‘Sexting’ prosecution of three teens in Pennsylvania goes way over the line

What do you get when you mix an overzealous county prosecutor, cellphone pranks and a group of teen-aged girls and boys together?

Well, in Wyoming County, Pa., in the Tunkhannock School District, you apparently get a huge controversy that brings in the American Civil Liberties Union of Pennsylvania to take on a county prosecutor who wants to try to set an example and prosecute the teens on trumped up child pornography charges involving “sexting.”

What “crimes” did the teens commit?  Three of the girls were included in two scantily-clad photos that were transmitted to others using cellphone cameras, according to the ACLU.  One of the photos shows two of the girls at age 12 from the waist up wearing white training bras, while the second photo shows a 16-year-old girl “standing outside a shower with a bath towel wrapped around her body beneath her breasts,” according to the ACLU.  “Neither of the two photos depicts sexual activity or reveals anything below the waist.”

A group of unidentified teens communicate with others using cellphones. © iStockphoto.com/Yuri_Arcurs

“Sexting” is the term given to sending nude or semi-nude photos of oneself to others via cellphones. The phenomenon took hold especially among teens due to the widespread use of cellphones that include built-in cameras.

The school district, in northeastern Pennsylvania near Scranton and Wilkes-Barre, learned of the photos in October 2008 after confiscating cell phones from several students. The pictures were found on the phones and then-district attorney,  George Skumanick Jr., was called in.  Skumanick, who labeled the photos “provocative,” began a criminal investigation and later told the parents of about 19 school district students that he would prosecute the students on felony charges due to their conduct if they didn’t agree to probation and undergoing a counseling program.  The counseling program was to include lessons to help the girls  learn how their actions were wrong, what it means to be a girl in today’s society and about non-traditional societal and job roles.  The parents of 16 of the teens allowed their children to go through the counseling program to avoid criminal charges, while the parents of three of the girls decided to fight the case on the grounds that the prosecutor was simply wrong in his handling of the matter.

One problem with Skumanick’s approach, according to the ACLU, was that it was aimed only at the parents of the students whose cell phones contained the photos and of the girls in the pictures.  The former boyfriend of one of the girls, the one whose breasts were visible in a photo, was the person who transmitted that photo, but his parents were not sent one of Skumanick’s letters, according to the ACLU.  Skumanick lost a re-election campaign last November and was replaced earlier this month by a newly-elected district attorney, Jeffrey Mitchell, who is continuing to prosecute the case.

Why does any of this make a difference?

Because for a stupid teen-aged prank, the teens involved are being threatened with serious felony child pornography charges which carry a possible 10-year prison sentence.  A conviction like that for a childhood prank would likely haunt them for life, in addition to requiring mandatory registration on government-kept lists of child sex offenders.

The ACLU took this case on last year and is still fighting it.

Two weeks ago, the case, Miller, et al. v.

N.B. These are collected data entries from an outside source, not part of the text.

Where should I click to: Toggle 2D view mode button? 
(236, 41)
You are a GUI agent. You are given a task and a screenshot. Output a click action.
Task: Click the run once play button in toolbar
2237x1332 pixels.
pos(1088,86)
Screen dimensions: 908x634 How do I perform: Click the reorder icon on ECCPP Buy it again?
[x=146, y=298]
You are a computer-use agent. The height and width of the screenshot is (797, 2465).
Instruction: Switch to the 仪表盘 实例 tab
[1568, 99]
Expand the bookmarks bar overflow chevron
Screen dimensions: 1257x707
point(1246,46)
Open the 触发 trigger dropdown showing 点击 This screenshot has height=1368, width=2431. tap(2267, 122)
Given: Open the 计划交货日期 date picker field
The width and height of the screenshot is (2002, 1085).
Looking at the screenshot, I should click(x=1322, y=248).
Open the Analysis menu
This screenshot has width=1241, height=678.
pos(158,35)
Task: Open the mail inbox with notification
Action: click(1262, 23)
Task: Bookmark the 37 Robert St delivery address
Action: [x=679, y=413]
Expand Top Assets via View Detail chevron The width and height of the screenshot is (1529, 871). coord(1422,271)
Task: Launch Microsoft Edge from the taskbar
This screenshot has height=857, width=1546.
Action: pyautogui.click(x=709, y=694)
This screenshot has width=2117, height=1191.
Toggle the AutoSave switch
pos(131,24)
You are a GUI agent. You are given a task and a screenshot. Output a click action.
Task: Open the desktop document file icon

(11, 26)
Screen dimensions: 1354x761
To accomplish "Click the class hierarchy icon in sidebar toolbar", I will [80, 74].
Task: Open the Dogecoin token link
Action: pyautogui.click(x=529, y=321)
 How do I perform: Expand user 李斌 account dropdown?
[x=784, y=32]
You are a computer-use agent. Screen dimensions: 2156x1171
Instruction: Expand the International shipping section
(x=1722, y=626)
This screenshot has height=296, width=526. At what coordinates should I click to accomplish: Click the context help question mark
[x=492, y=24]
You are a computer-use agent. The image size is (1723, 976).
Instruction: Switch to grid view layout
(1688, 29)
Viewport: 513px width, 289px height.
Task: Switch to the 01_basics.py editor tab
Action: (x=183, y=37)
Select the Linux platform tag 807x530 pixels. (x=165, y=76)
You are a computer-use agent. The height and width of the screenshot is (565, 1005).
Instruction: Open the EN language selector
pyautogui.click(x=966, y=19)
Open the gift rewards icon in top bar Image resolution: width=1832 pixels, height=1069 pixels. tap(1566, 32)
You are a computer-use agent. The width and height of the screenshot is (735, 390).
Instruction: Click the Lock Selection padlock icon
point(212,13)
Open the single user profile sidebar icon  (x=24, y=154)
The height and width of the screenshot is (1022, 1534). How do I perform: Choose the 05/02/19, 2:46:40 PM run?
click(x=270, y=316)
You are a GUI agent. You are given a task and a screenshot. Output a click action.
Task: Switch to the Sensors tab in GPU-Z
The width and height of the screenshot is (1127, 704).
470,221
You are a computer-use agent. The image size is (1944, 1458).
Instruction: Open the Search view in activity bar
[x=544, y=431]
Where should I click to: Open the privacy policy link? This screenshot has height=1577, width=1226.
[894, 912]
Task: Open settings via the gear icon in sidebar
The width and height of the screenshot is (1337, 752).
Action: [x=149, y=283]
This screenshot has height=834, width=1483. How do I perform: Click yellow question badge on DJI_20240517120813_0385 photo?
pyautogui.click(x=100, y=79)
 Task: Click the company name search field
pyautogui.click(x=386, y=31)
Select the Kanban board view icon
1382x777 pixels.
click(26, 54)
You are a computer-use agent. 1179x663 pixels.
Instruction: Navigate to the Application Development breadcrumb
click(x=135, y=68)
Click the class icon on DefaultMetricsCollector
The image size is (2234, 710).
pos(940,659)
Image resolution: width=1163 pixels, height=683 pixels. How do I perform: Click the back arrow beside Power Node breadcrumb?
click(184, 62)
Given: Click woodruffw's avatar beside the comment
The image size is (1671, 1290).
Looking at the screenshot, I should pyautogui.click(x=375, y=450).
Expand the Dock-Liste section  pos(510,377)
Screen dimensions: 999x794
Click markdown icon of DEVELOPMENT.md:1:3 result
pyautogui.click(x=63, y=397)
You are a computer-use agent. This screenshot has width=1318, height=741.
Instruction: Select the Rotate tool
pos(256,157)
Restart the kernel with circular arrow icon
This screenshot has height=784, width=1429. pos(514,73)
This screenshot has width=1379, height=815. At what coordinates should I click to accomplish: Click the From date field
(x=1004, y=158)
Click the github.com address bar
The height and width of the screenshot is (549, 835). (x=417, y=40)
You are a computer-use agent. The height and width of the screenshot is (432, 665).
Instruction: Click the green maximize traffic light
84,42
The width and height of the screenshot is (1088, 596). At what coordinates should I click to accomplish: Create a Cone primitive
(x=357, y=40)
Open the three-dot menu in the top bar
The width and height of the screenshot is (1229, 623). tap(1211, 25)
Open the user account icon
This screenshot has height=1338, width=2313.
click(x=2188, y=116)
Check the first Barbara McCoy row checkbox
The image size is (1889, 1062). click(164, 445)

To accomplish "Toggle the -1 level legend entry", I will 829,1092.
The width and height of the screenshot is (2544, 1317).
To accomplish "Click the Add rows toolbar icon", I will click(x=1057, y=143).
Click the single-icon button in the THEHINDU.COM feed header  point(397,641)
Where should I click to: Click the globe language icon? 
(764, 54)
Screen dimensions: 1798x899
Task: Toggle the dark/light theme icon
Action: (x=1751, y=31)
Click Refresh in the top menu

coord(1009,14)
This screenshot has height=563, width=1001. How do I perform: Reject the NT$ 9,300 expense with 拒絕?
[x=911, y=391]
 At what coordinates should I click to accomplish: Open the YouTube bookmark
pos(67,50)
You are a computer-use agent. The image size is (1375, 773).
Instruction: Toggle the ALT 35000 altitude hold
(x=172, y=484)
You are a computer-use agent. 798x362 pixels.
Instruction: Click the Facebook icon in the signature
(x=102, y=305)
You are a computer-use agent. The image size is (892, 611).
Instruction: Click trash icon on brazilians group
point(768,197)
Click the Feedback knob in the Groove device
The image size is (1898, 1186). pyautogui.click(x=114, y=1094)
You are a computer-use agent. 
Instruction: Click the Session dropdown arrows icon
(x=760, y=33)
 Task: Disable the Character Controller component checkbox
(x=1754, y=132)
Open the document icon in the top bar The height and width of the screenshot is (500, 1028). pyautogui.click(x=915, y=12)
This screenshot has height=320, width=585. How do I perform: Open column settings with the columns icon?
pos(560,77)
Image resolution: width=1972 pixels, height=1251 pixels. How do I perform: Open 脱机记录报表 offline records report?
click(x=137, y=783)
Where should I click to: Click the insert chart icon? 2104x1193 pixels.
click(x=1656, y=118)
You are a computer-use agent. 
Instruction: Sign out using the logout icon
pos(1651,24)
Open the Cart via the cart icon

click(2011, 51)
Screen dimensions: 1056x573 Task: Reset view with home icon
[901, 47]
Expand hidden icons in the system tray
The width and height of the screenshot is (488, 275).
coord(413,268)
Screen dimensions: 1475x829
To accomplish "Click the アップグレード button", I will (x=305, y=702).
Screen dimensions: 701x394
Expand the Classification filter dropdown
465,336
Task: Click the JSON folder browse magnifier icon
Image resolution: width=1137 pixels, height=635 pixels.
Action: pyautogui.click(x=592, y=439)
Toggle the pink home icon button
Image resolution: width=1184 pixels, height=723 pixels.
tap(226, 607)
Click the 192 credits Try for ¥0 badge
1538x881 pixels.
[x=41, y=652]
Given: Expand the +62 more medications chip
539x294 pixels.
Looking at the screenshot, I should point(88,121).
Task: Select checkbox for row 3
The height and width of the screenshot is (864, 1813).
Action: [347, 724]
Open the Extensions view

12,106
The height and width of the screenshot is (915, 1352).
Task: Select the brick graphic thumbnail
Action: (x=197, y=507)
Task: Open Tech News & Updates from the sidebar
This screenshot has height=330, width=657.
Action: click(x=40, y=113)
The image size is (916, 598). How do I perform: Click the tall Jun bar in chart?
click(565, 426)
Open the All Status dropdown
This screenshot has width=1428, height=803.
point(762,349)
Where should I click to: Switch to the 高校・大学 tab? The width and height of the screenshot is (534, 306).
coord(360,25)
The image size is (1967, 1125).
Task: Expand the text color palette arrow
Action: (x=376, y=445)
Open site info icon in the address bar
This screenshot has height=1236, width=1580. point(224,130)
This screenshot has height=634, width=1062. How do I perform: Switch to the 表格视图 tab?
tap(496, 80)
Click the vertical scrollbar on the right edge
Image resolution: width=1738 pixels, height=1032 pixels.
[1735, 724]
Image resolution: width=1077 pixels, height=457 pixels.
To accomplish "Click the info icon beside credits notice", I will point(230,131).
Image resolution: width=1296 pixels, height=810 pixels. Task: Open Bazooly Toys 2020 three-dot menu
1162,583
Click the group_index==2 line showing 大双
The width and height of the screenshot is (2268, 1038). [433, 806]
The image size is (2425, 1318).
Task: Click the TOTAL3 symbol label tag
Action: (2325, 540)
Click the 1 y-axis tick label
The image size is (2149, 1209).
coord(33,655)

Skumanick, continued its journey through the legal system when a three-judge panel in the U.S. Court of Appeals for the 3rd Circuit here in Philadelphia heard oral arguments on appeal after a U.S. District Court ruling that favored the ACLU’s position  last year.   According to The Legal Intelligencer, “all three judges seemed skeptical of the prosecutor’s claim that child pornography laws are violated when a teen transmits a nude image of herself.”

And that’s really the point here. Were these goofy teens doing some of the things that goofy, immature teens do? Yes.

Should these incidents be considered cases of true child pornography that we need to combat with every powerful legal weapon we have at our disposal? No.

Stupid choices by kids who didn’t think of the consequences of their actions should not be the basis of federal charges in this case.

“I don’t know of anything that says a district attorney’s office is allowed to, in effect, play the role of teacher,” said Appeals Court Judge Thomas L. Ambro, at the hearing two weeks ago, according to The Legal Intelligencer. The three judge panel now is considering the case and can issue a decision at any time. There is no set time frame for their decision, so the families of the teens now wait as long as necessary for the case to move forward.

This is a prosecution run amok and a case that should be dropped.

The teens who “sexted” did something stupid, but in this case it certainly wasn’t criminal.